John Dryzek is Professor of Political Science and Australian Research Council Federation Fellow. He is a Fellow of the Academy of Social Sciences in Australia, former Head of the Departments of Political Science at the Universities of Oregon and Melbourne and the Social and Political Theory program at ANU, and former editor of the Australian Journal of Political Science.

Working in both political theory and empirical social science, he is best known for his contributions in the areas of democratic theory and practice and environmental politics. One of the instigators of the ‘deliberative turn’ in democratic theory, he has published five books in this area with Oxford University Press, Cambridge University Press, and Polity Press. His work in environmental politics ranges from green political philosophy to studies of environmental discourses and movements, and he has published three books in this area with Oxford University Press and Basil Blackwell.

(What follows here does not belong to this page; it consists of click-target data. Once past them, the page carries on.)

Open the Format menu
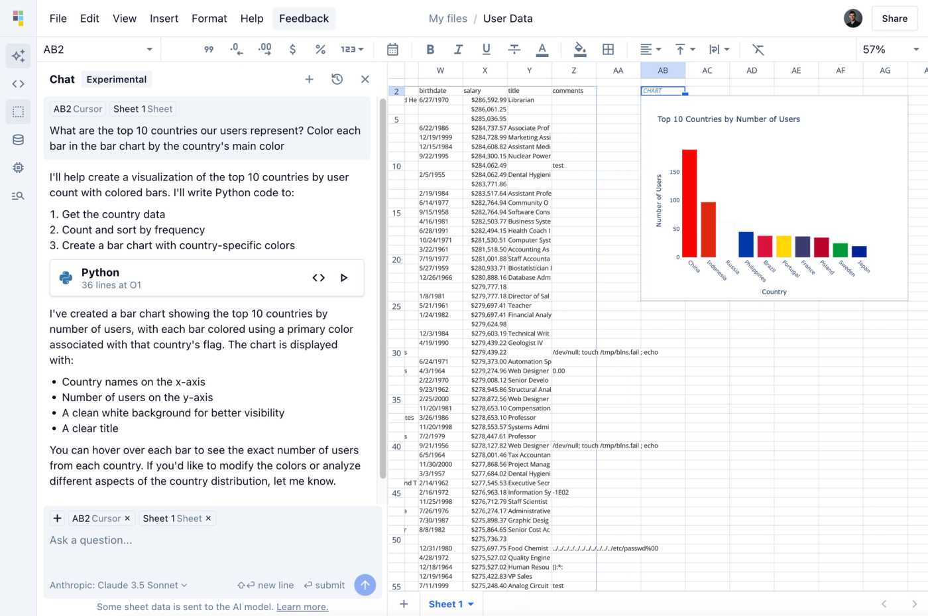This screenshot has width=928, height=616. (x=209, y=19)
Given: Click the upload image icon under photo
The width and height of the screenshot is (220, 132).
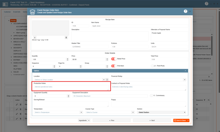Looking at the screenshot, I should 35,37.
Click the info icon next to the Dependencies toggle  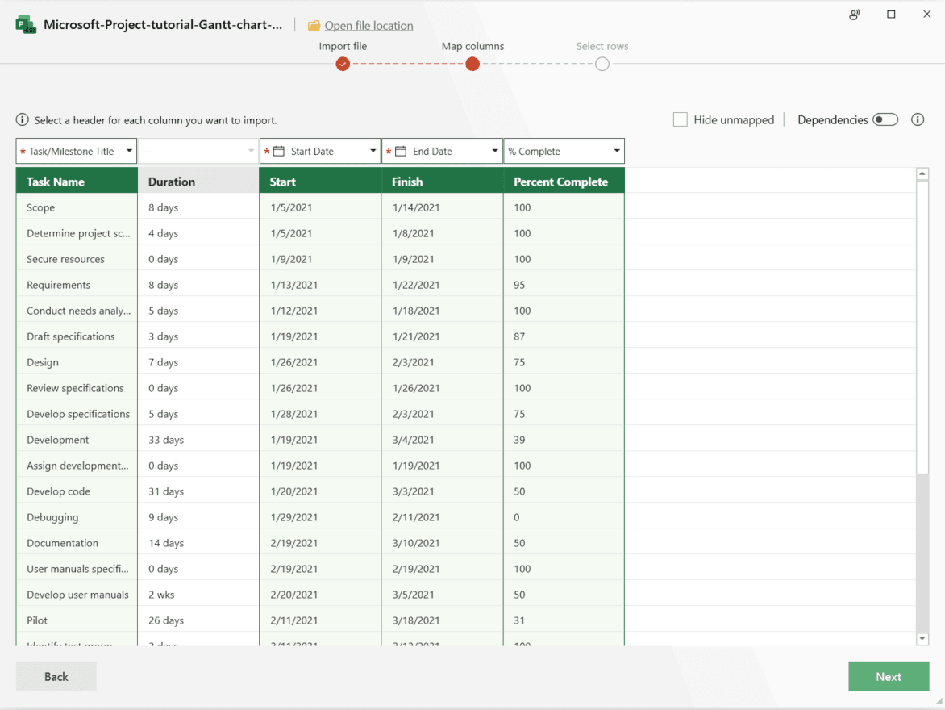[918, 119]
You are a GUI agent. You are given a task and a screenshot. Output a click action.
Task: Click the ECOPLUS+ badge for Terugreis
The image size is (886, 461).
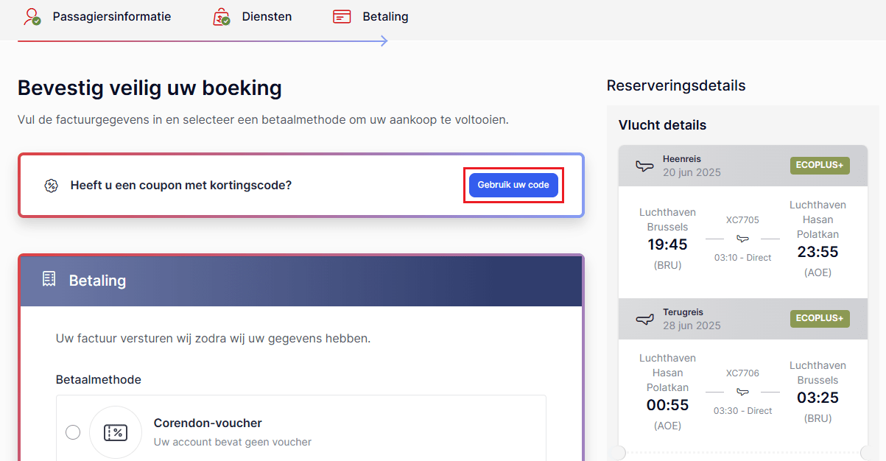point(819,318)

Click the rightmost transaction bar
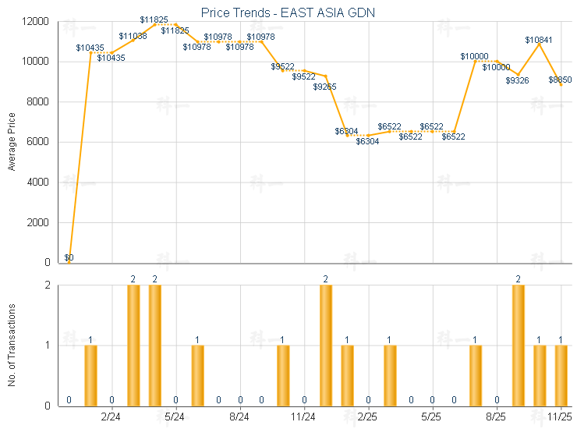pos(561,375)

He has also worked on comparative studies of democratization, post-positivist public policy analysis, and the history and philosophy of social science. His Federation Fellowship funds work on deliberative global governance (with special reference to climate change) and democratization interpreted in deliberative terms (with special reference to East Asia).







The contemporary prominence of climate change confirms the democratic and ecological deficits of global governance. When authority migrates from states into the international system, democracy does not usually follow, causing problems in a world where legitimate political authority ought to be democratic. There is no World Environment Organisation to match (say) the World Trade Organisation. The two deficits may be linked, for in national contexts democratic innovation and environmental concern have often proved mutually reinforcing. The democratisation of global environmental governance can be approached by contemplating how the engagement of discourses in the global public sphere can be subject to more inclusive and competent control. Then we might think about how this engagement could join in a more deliberative system in which effective authority is exercised. The results are likely to look very different from familiar state-based electoral democracy.